* QUOTED TEXT *
## start

Running from May to October, this itinerary lasts for a full day (from early morning to late afternoon, including travel) and although it includes some hiking, is suitable for almost any culturally-inclined traveler. Sturdy shoes, water, appropriate gear, a camera, and a backpack are recommended, especially if you want to explore the surroundings through additional hikes. If you are feeling adventurous and are comfortable with more difficult treks, you can even go for a seven-hour circular hike to Lukomir!

Detailed Itinerary


In the morning, head to your pickup spot opposing Pigeon Square in the Bascarsija neighborhood of Sarajevo behind the tram station. After driving out to the countryside for an hour and a half, you will arrive at Lukomir, the highest-altitude village in all of Bosnia. Remotely situated from urban areas, the residents of Lukomir still practice centuries-old traditions of the Dinaric highlands. Many locals still live a pastoral lifestyle and wear hand-knitted clothing even though electricity and running water are now available, making for a truly unique opportunity to peek into southern Europe’s rural past.

## end

* WHAT YOU NEED TO DO *
(1) Please revise the Lukomir day-trip itinerary, everything from "In the morning, head" down to "Europe’s rural past.", with "tram station" changed to "bus stop".
(2) Carry on writing the Lukomir day-trip itinerary from the point where it stops.

* EXCERPTED RECORDS *
## start

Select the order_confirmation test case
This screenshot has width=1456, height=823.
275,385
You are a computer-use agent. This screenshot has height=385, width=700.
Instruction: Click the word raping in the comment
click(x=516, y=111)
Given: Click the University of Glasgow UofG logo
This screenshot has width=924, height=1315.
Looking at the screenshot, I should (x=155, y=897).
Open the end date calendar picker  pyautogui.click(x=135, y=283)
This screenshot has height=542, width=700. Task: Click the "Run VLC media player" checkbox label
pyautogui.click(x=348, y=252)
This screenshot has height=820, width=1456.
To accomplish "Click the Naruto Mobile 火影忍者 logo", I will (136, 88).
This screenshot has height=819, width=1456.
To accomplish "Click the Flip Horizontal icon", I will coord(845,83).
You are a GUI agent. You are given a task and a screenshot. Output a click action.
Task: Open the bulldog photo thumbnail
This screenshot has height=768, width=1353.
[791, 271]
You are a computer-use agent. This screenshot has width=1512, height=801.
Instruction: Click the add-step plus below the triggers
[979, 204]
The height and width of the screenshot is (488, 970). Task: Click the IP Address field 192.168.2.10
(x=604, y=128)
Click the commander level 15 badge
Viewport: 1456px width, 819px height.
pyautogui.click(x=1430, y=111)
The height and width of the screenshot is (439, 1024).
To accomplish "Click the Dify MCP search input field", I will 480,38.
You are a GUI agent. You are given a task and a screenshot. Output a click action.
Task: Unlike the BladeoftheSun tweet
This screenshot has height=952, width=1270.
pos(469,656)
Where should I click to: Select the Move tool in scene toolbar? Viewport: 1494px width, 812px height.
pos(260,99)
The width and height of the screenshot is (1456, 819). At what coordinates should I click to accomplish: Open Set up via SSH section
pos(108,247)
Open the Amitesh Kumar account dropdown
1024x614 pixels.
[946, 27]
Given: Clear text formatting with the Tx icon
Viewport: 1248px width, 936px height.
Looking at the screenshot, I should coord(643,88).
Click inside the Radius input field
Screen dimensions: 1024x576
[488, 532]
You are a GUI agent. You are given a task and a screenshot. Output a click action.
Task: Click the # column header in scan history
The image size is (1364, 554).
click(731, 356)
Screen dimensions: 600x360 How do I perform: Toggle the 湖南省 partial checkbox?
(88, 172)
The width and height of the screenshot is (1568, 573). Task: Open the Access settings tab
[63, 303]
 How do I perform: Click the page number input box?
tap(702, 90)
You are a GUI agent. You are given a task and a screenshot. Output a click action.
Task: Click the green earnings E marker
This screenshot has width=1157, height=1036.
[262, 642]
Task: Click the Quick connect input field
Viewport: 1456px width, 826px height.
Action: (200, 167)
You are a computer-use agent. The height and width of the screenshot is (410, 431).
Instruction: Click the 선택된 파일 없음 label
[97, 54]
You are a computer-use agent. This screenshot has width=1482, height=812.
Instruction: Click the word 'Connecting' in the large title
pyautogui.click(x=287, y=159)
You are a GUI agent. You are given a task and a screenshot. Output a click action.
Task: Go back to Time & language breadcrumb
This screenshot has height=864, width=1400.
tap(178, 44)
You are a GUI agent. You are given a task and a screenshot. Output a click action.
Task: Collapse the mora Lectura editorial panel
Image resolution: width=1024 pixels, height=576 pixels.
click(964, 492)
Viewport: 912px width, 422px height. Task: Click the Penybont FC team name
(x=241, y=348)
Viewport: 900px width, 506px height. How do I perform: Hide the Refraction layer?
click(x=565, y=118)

## end

* SOLVED PROBLEMS *
(1)
In the morning, head to your pickup spot opposing Pigeon Square in the Bascarsija neighborhood of Sarajevo behind the bus stop. After driving out to the countryside for an hour and a half, you will arrive at Lukomir, the highest-altitude village in all of Bosnia. Remotely situated from urban areas, the residents of Lukomir still practice centuries-old traditions of the Dinaric highlands. Many locals still live a pastoral lifestyle and wear hand-knitted clothing even though electricity and running water are now available, making for a truly unique opportunity to peek into southern Europe’s rural past.

(2)
After meeting the villagers and learning more about both the pleasures and travails of living in such an isolated region, take some time to tour the homes and pastures in-depth. Once you reach the edge of the village, you will stumble upon a stunning view of the Obalj and Visocica Mountains as well as the 800-meter deep Rakitnica Canyon (2,625 feet). Next, go for a short excursion and hike to the beautiful Peruce Waterfall (130 feet) before returning to Gornji, or Upper Lukomir, for a specially-prepared homemade lunch with your hosts. Finally, get a chance to see some intricate local handicrafts and buy some as souvenirs before saying goodbye and heading back to the capital.